Hebei's popular seaside spot Beidaihe has long been the location for the informal summer summits of China’s political elite. As of late last year, however, it was art being discussed, as Beijing’s Ullens Center for Contemporary Art (UCCA) unveiled its new museum overlooking the Bohai Sea,
UCCA Dune.
Designed by Li Hu and Huang Wenjing of OPEN Architecture, the unique structure of interconnected cave-like cells, embedded almost entirely within the wind-swept sand dunes of the shore, is a preservation of one of the few remaining sylvan slips of land designed to reflect the shape of the dunes in the area.

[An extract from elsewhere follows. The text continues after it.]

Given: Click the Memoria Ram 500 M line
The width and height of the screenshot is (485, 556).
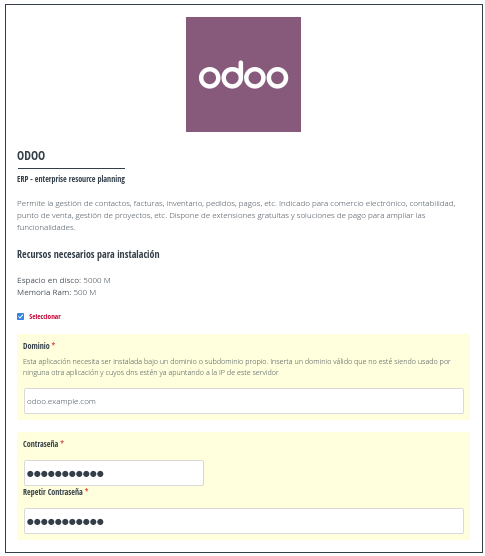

The interior of the space itself is a chain of rooms, explored through intimate tunnels, bright rooms punctured by single skylights, a turreted spiral staircase and nest-like outdoor galleries. Meanwhile, the entire structure – save for a few cavernous openings – has been sunk into the original topography, with the area restored by a covering of sand and local shrubs.
With development in China and along this stretch of coast itself showing no signs of slowing, UCCA Dune is an important example of environmentally sensitive building – even if it is still an environment supported by an enormous mass of concrete underneath all the sand. The museum’s inaugural exhibition, After Nature, deals with this rather depressing (but important to understand) paradox: the idea that the human footprint is now so prevalent that it is not only climactically but geologically inextricable from nature. Go see it for yourself until 7 April 2019.